• _MATERIAL SHOWN_
-- -- --

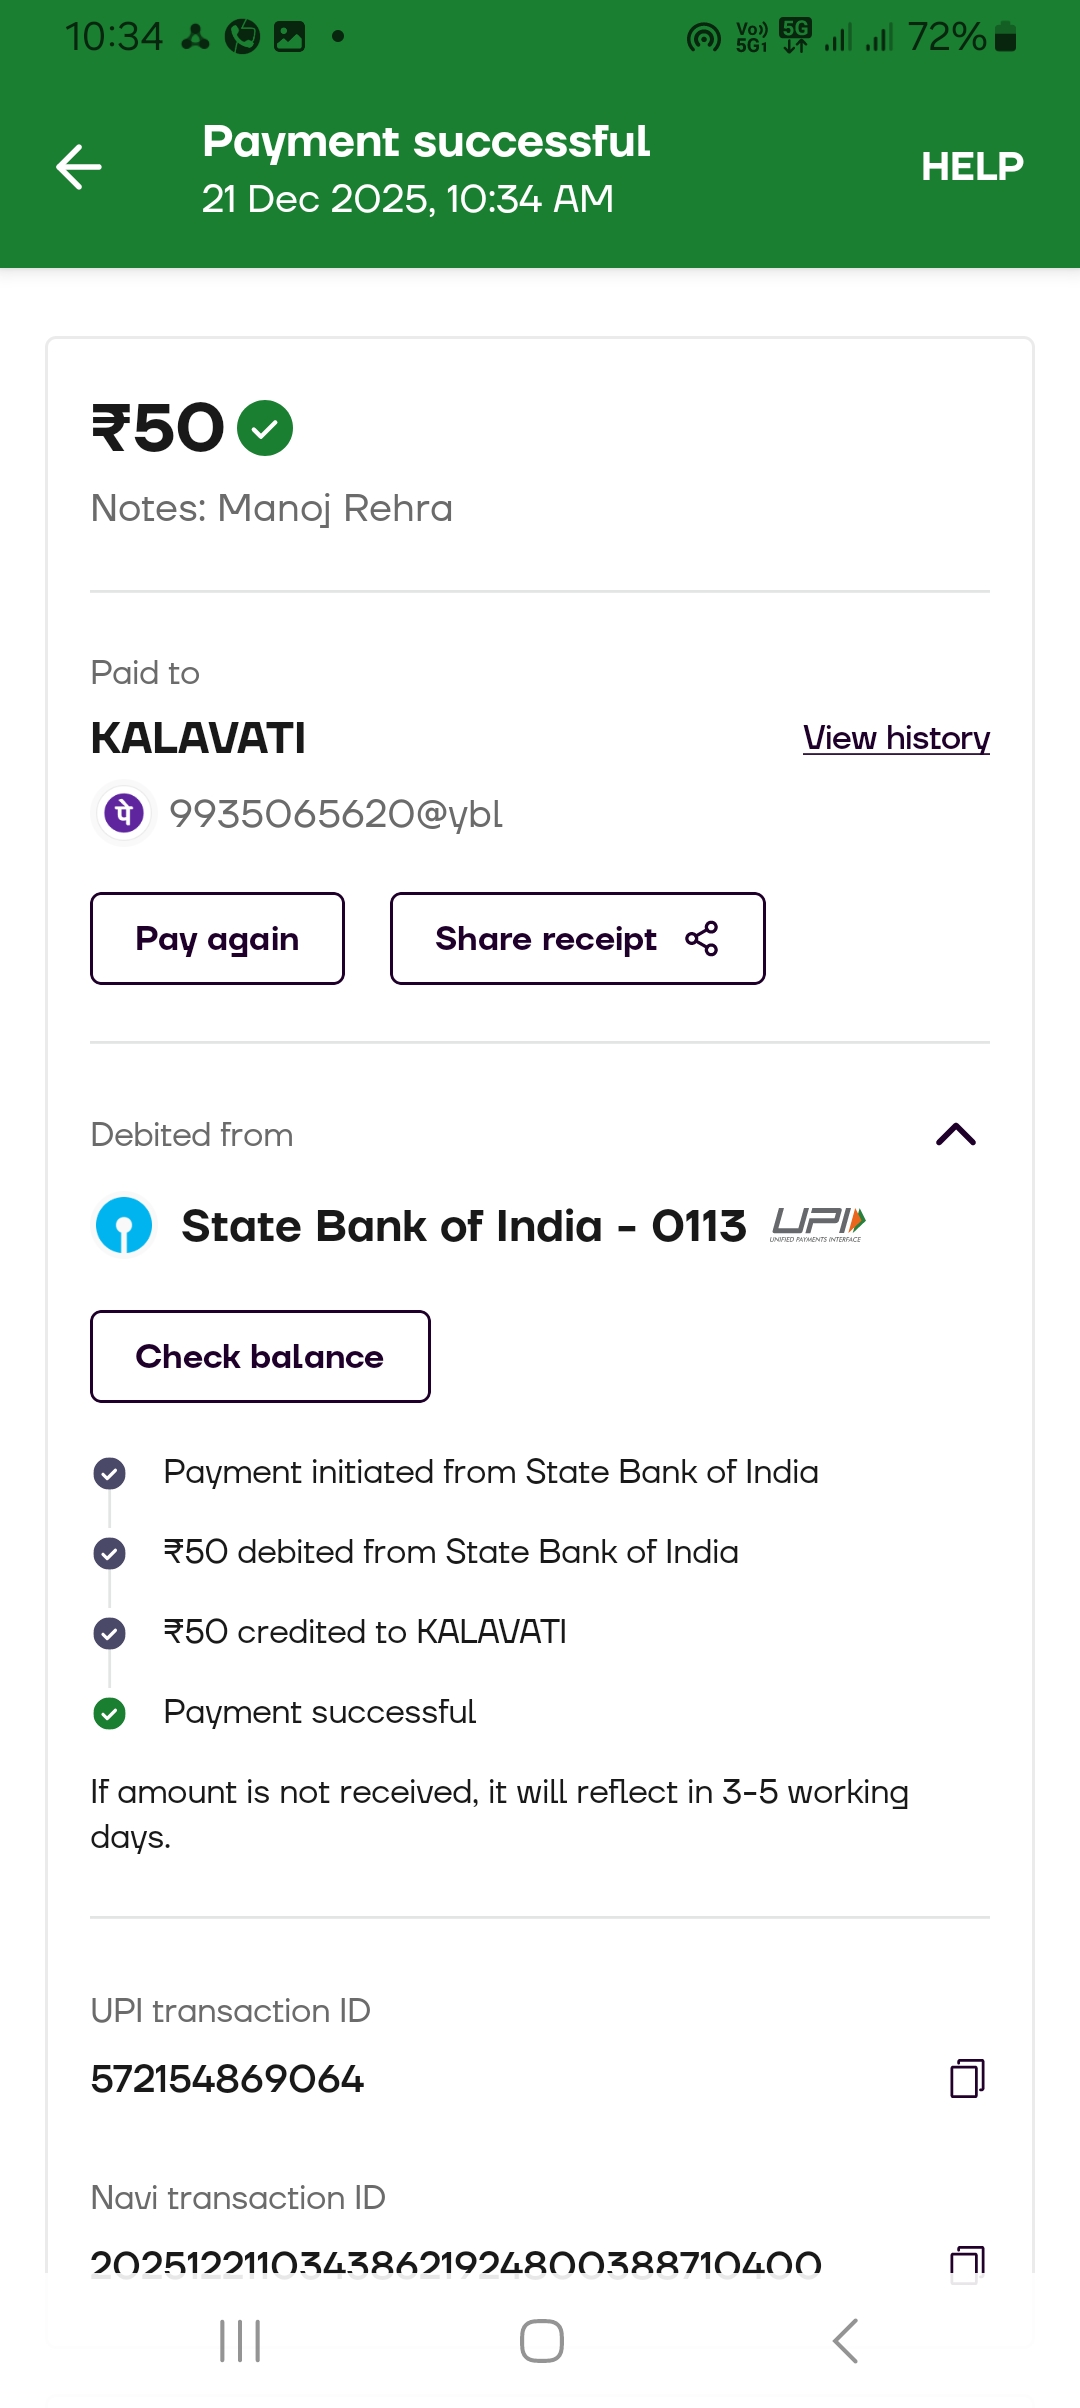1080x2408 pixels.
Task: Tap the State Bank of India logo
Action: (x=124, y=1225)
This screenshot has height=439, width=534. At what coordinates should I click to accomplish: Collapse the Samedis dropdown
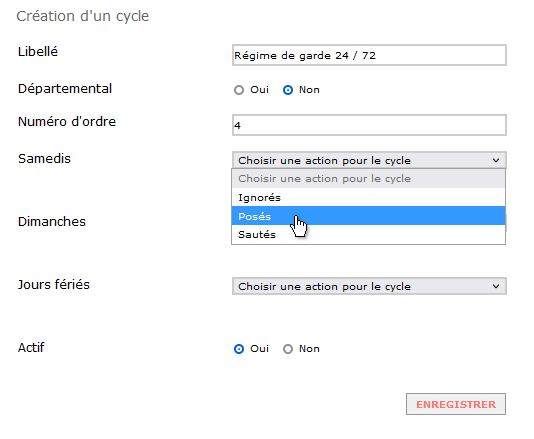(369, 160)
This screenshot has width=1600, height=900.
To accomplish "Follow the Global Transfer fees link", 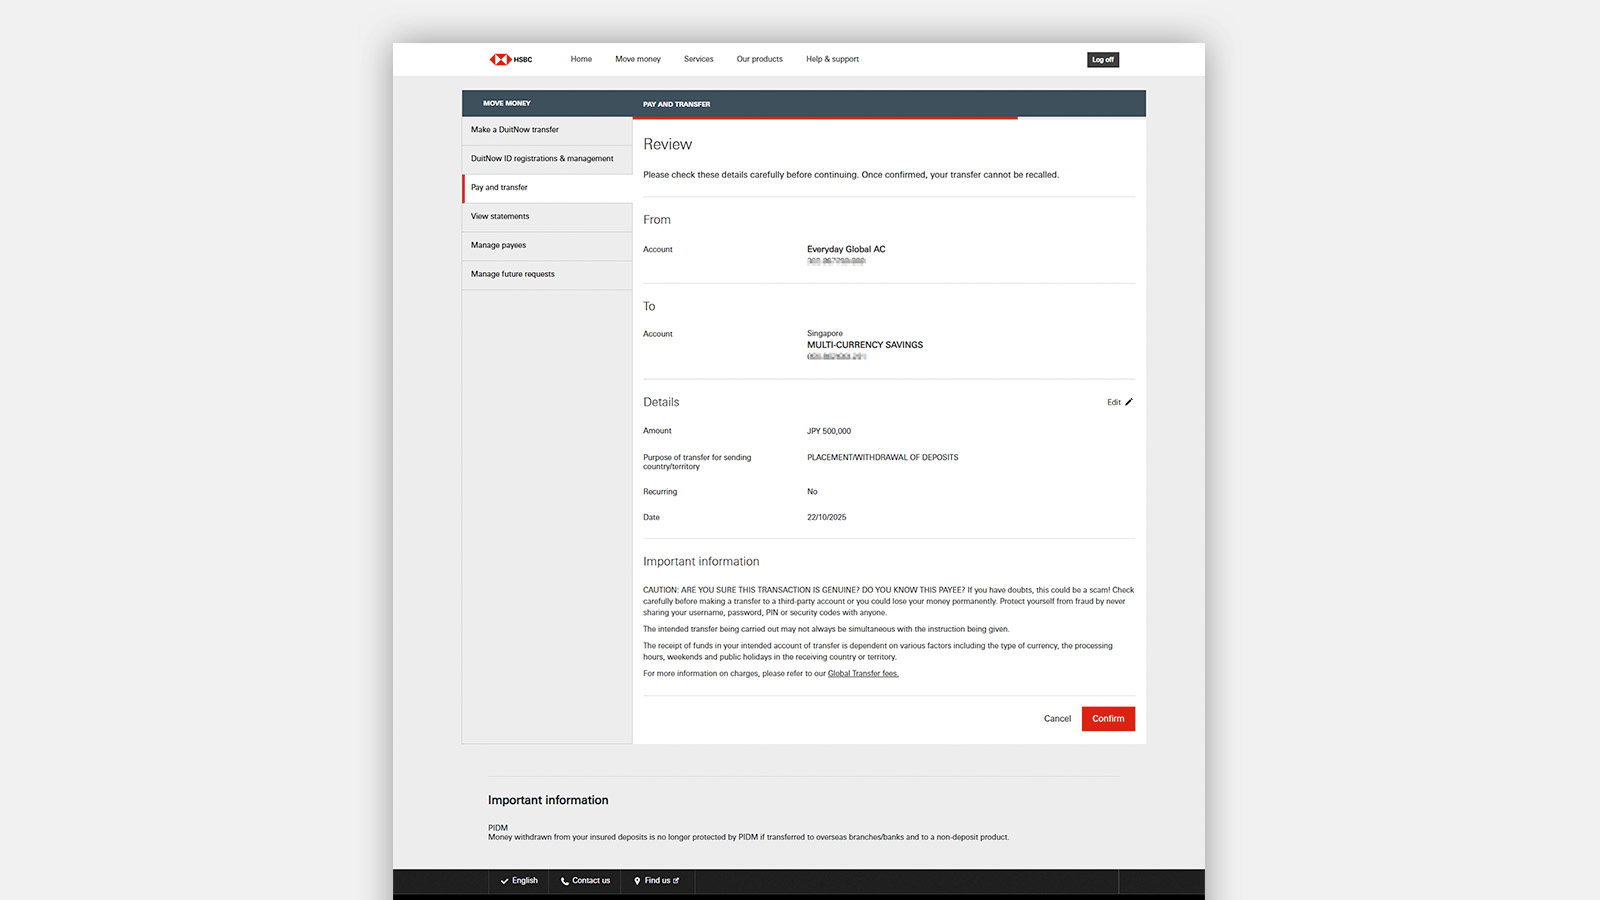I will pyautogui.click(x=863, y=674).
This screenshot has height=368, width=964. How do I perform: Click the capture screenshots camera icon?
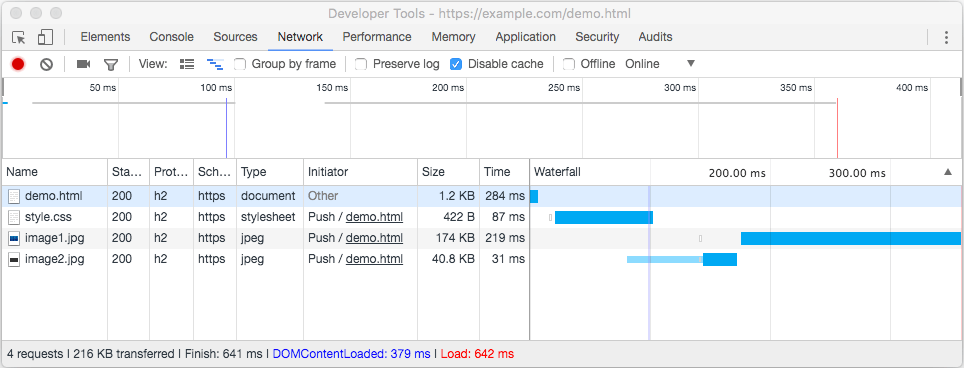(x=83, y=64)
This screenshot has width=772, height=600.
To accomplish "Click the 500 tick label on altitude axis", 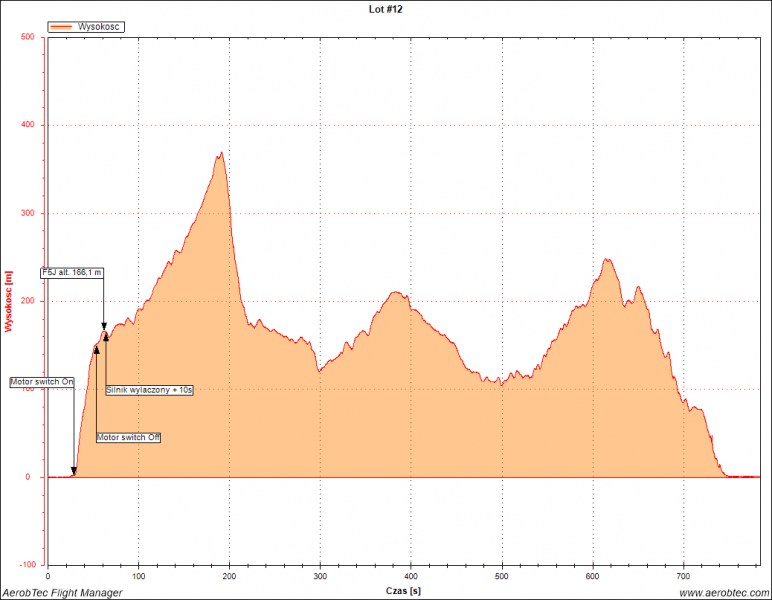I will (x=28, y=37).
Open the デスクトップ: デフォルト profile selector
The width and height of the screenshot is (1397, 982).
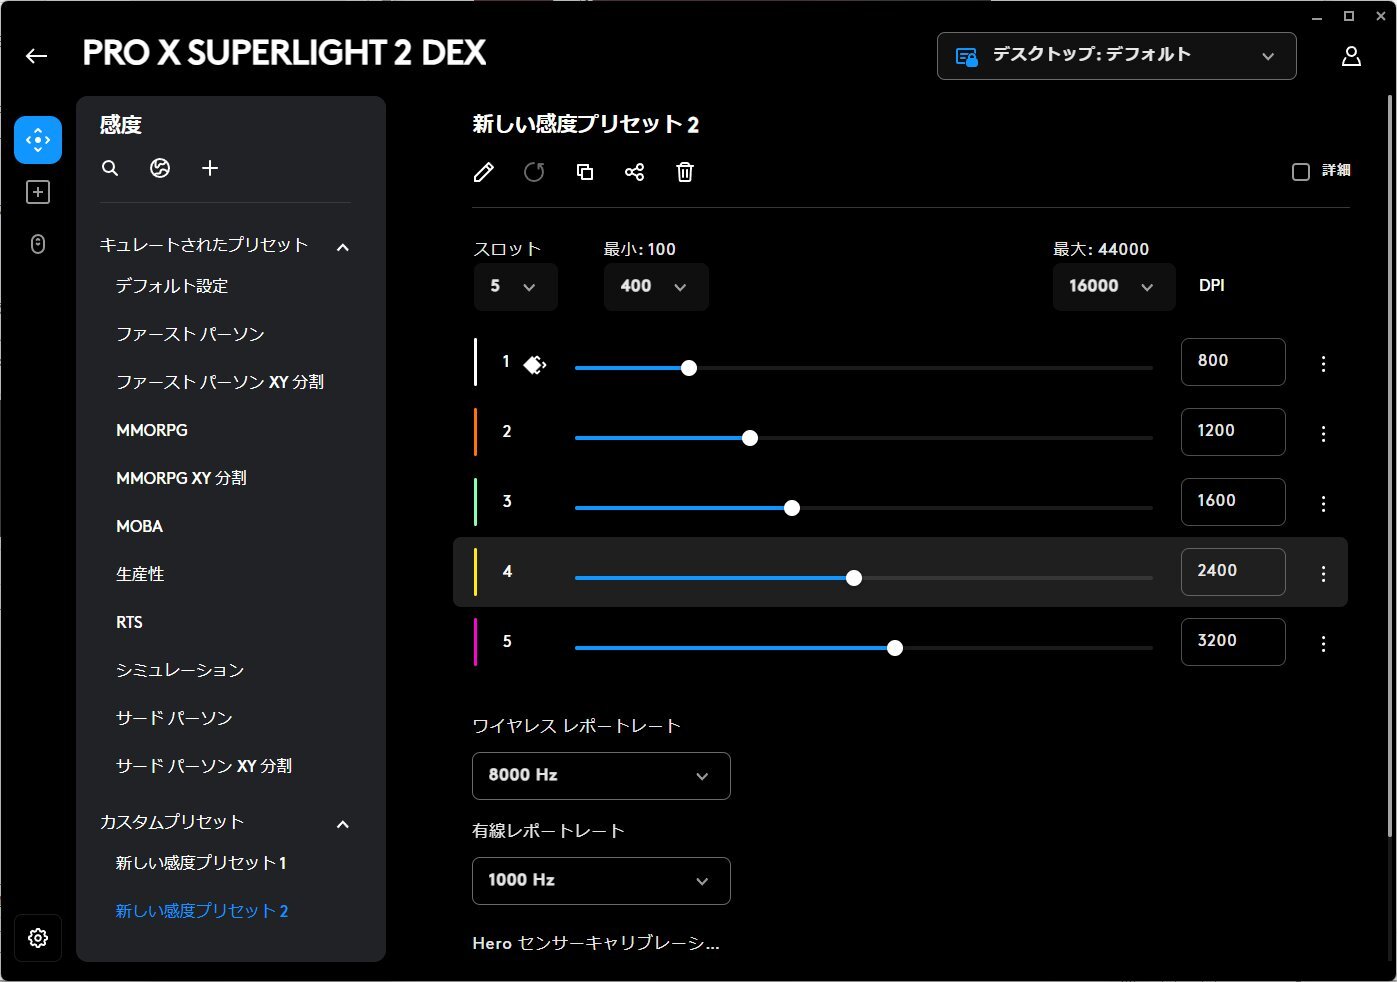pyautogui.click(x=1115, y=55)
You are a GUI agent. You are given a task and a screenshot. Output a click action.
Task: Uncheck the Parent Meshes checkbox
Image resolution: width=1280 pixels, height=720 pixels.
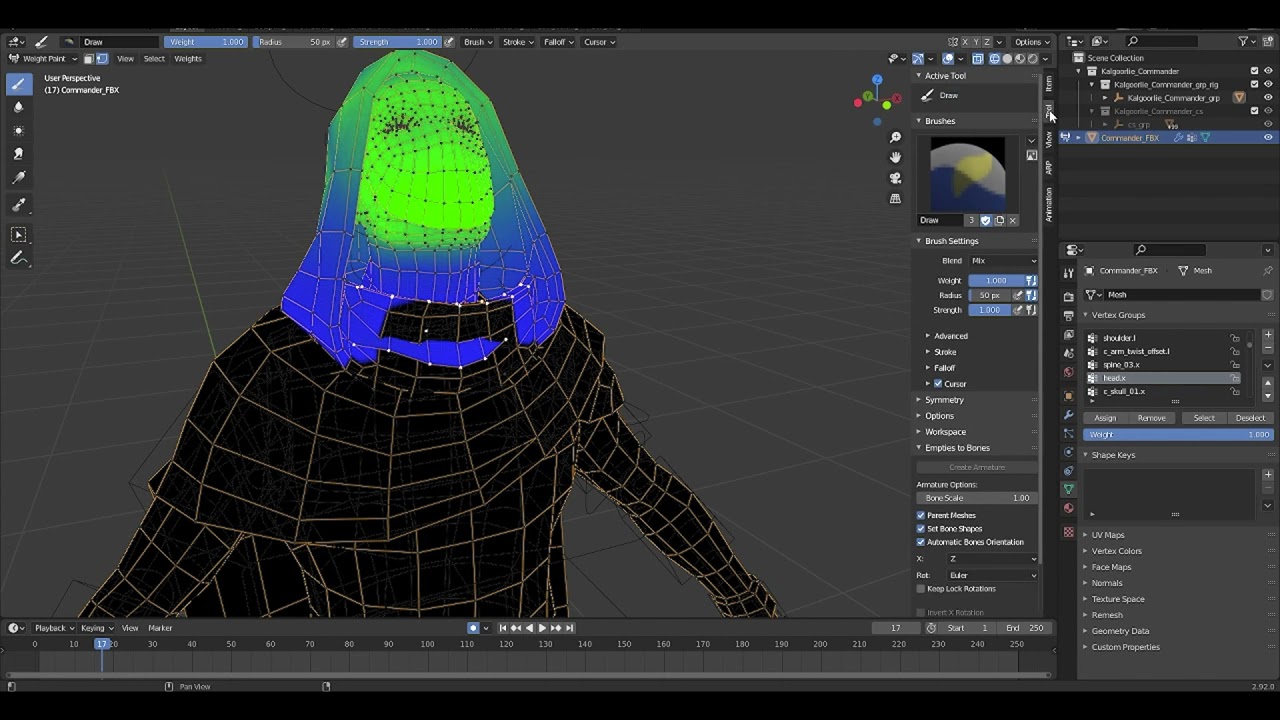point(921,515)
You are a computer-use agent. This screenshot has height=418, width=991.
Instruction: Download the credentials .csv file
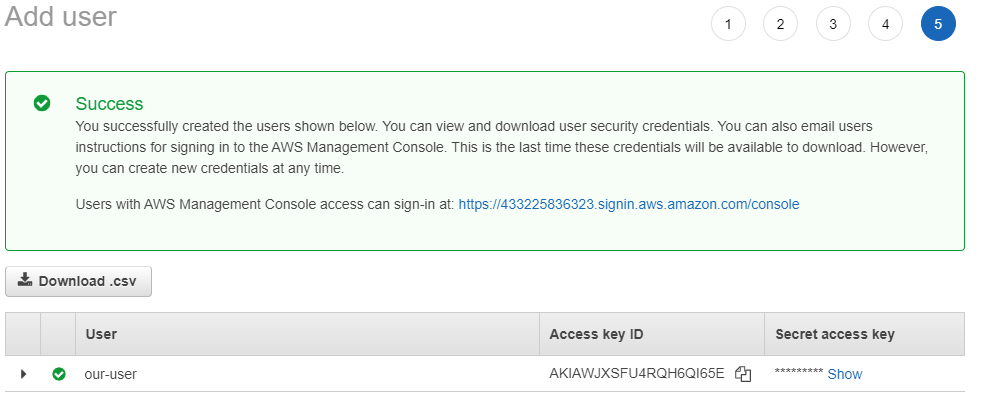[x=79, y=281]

-- -- --

• _EXERCISE BRIEF_
Transcribe exactly the lines that go from the one holding "Task: Uncheck the Parent Meshes checkbox" through the last line of the entries, both included, and nothing besides them. Do not include any pictures.

• _RESPONSE BOX_
Task: Uncheck the Parent Meshes checkbox
Image resolution: width=1280 pixels, height=720 pixels.
point(921,515)
You are a computer-use agent. This screenshot has height=418, width=991.
Instruction: Download the credentials .csv file
[x=79, y=281]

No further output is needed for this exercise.